Le feuilleton ARM Chine n’en finit plus. Alors que le conseil d’administration a une nouvelle fois ordonné la démission du PDG, Allen Wu, celui-ci s'accroche fermement à son poste. Cette affaire ubuesque traîne depuis deux ans. Un obstacle pour l’introduction en Bourse de la société mère ARM par son propriétaire, SoftBank.

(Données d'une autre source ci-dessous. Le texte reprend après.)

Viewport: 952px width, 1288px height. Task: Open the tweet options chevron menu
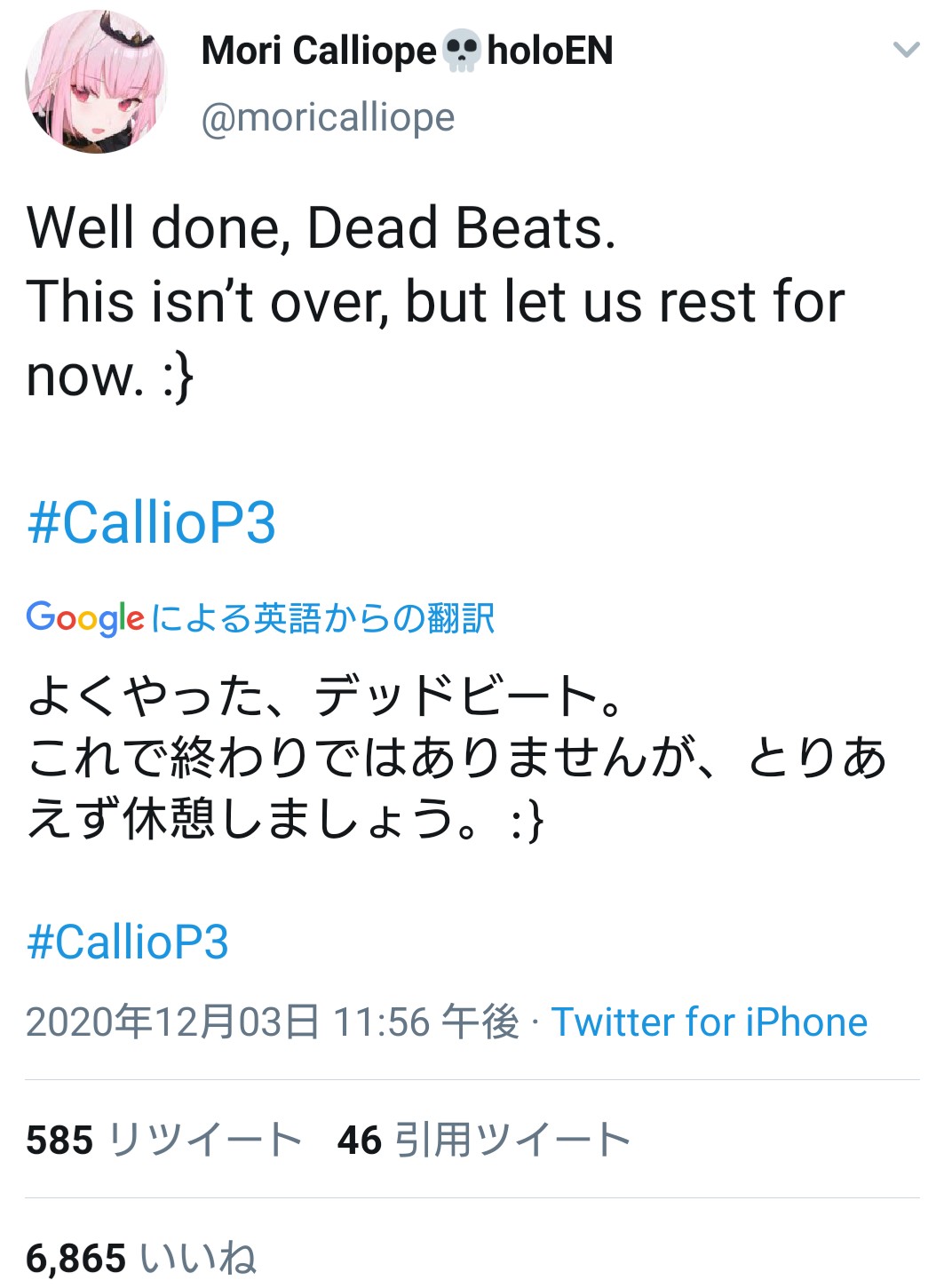[906, 50]

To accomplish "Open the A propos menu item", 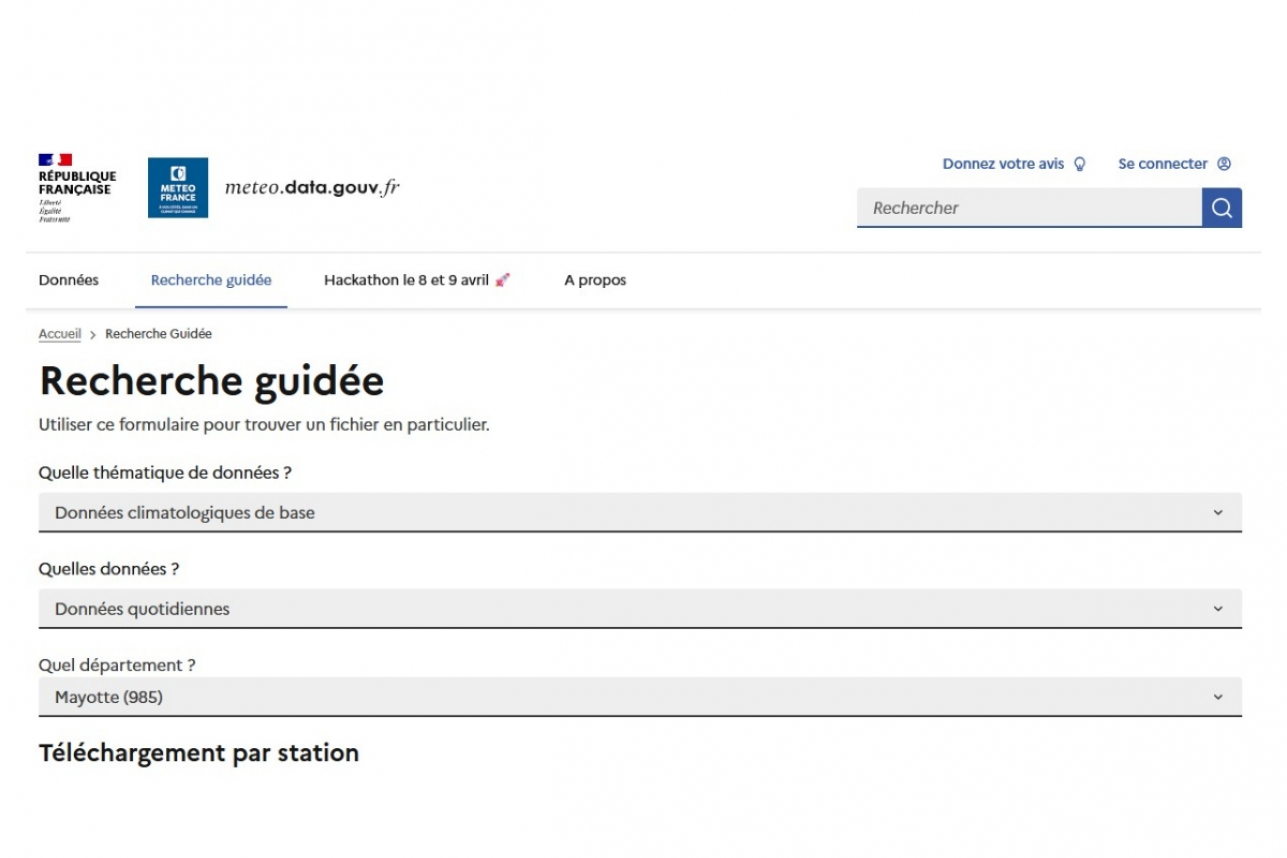I will click(x=595, y=281).
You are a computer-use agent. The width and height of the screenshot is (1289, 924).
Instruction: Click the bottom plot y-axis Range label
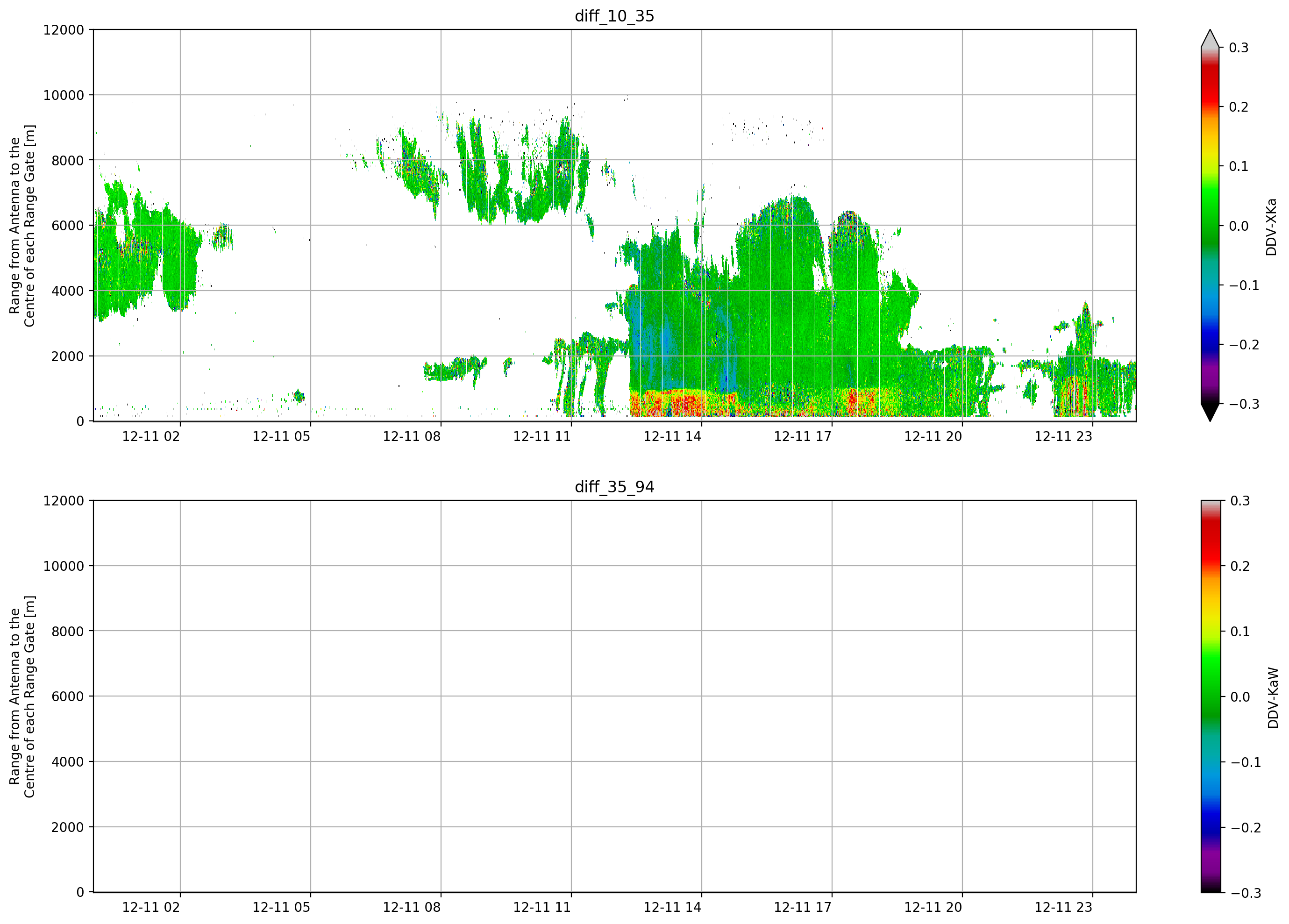22,697
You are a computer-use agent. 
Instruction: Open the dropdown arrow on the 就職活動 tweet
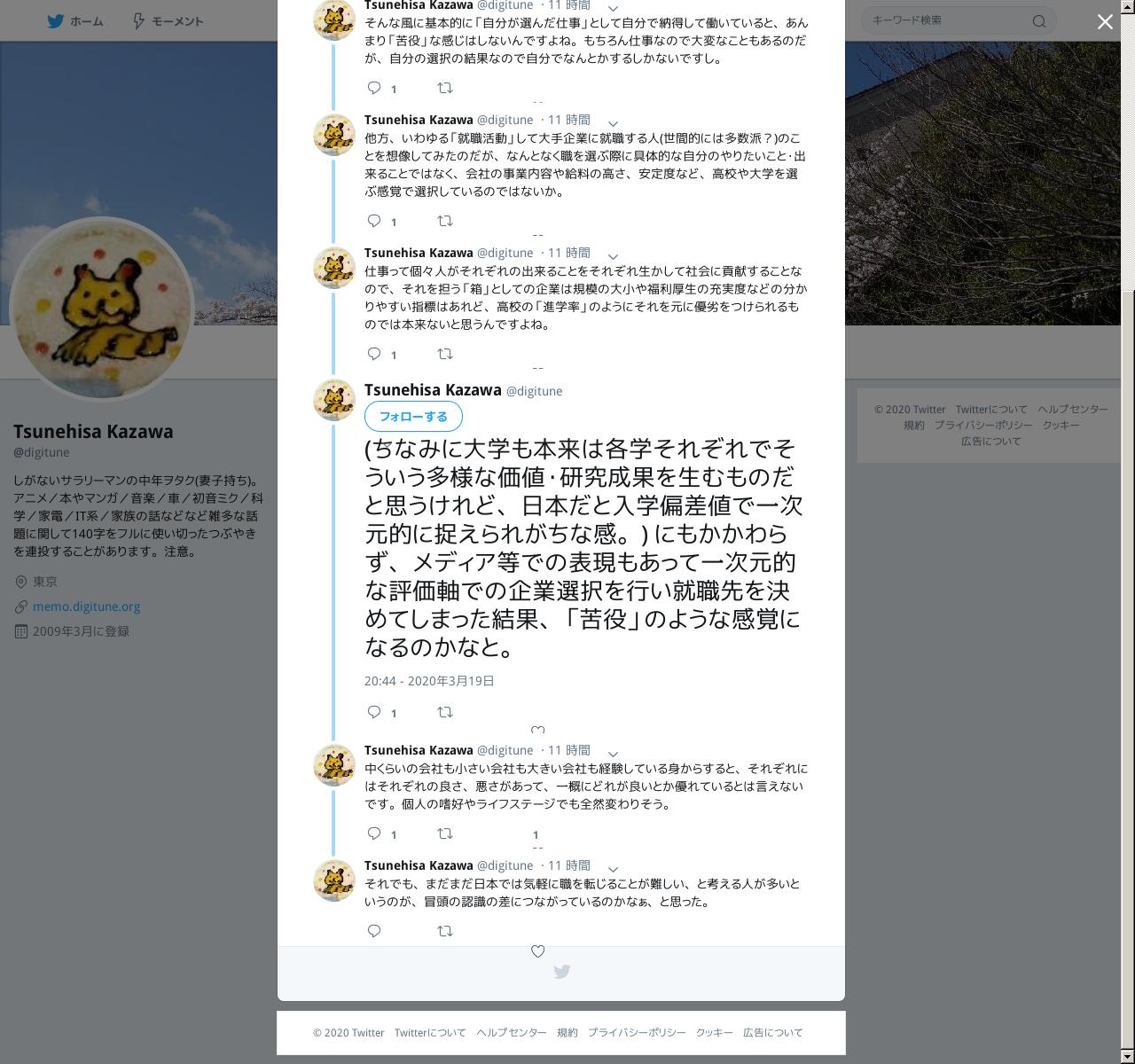click(x=613, y=123)
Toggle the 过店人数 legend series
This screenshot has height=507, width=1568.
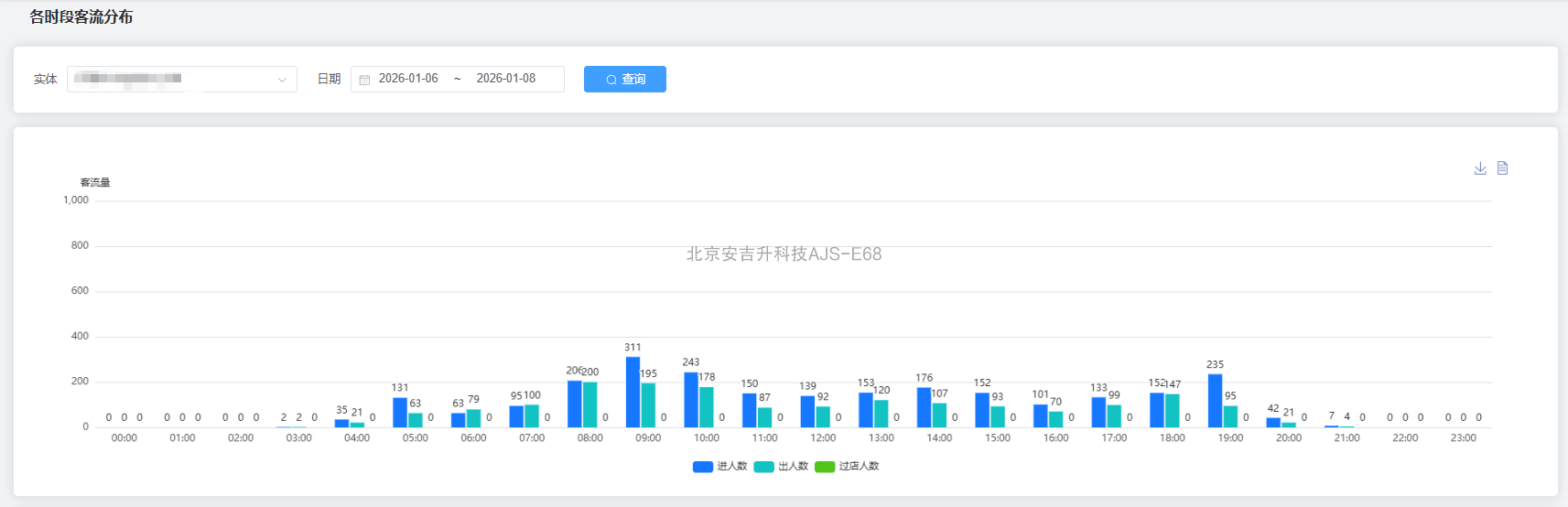[x=859, y=467]
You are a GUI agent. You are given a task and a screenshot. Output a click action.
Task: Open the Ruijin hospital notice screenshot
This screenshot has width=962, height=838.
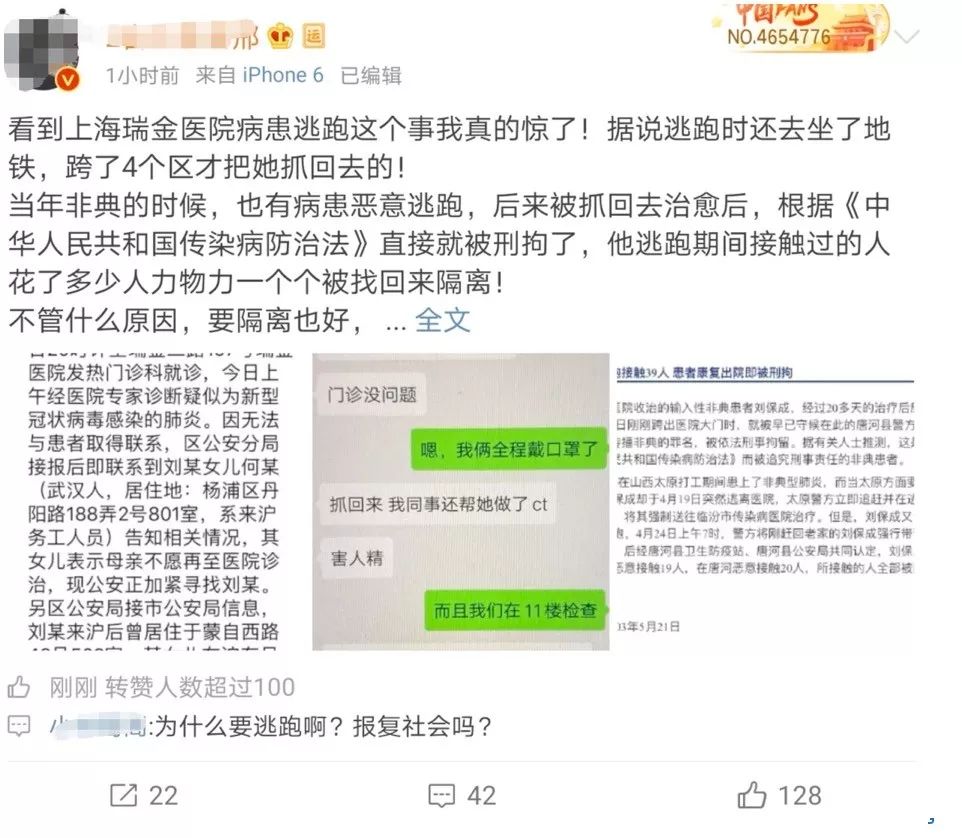(x=153, y=502)
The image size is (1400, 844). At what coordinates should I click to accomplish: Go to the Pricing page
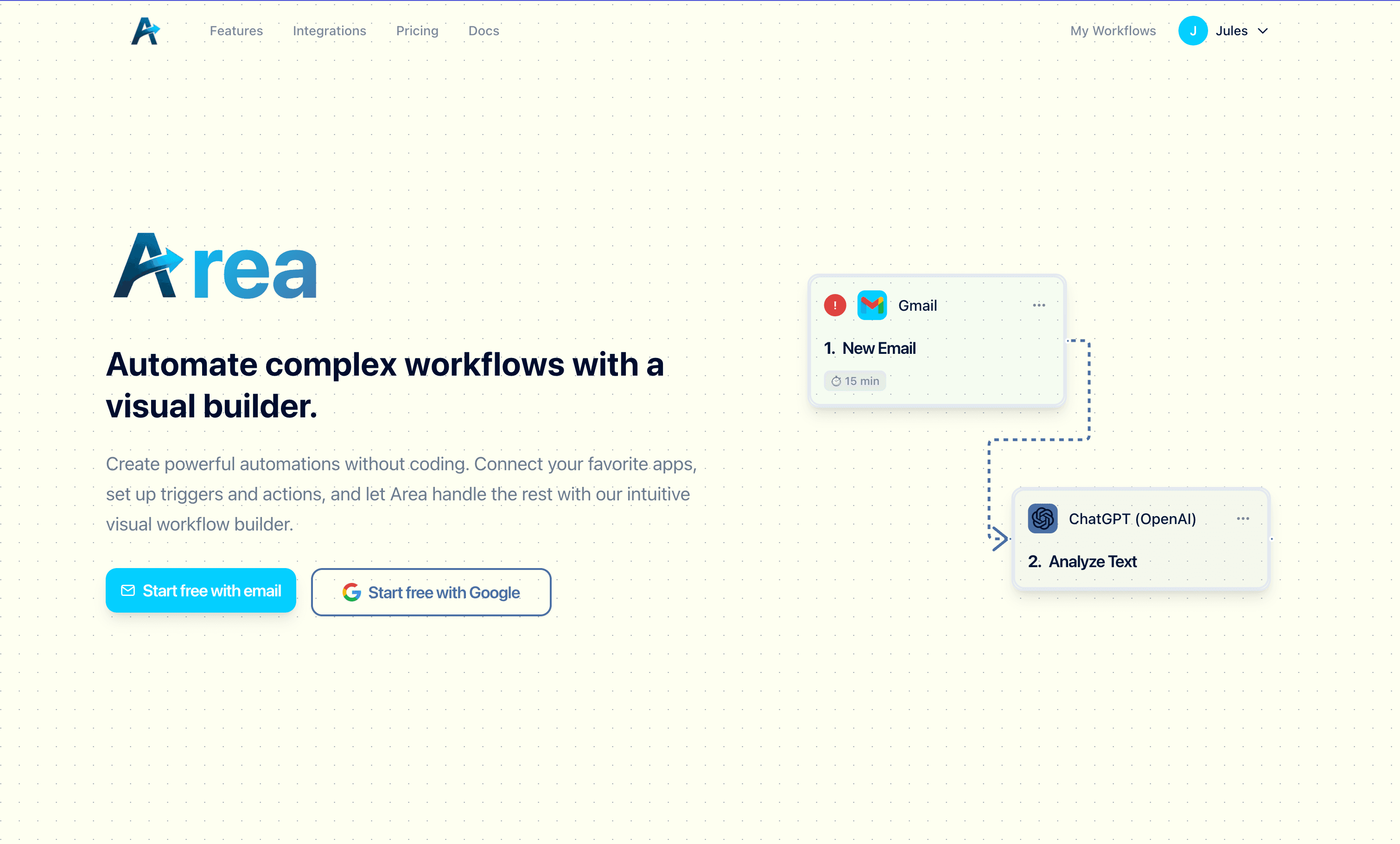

ARM Chine veut conserver son statut

Le 29 avril, le fabricant de puces a conçu un nouveau plan pour le départ de Wu de son poste de PDG. Il devait être remplacé par deux co-directeur, Liu Renchen, conseiller du gouvernement, et Eric Chen, négociateur de SoftBank en discussion avec les autorités. Alors qu’on pensait l’affaire en bonne voie pour être résolue, Allen Wu n’a toujours pas bougé de son siège.

Début mai, SoftBank a effectué les formalités administratives nécessaires pour sécuriser la prise de contrôle d’ARM Chine. En même temps, un message a été diffusé via les réseaux en ligne de l'entreprise. Celui-ci a été écrit par des employés qui s'opposent aux changements de direction.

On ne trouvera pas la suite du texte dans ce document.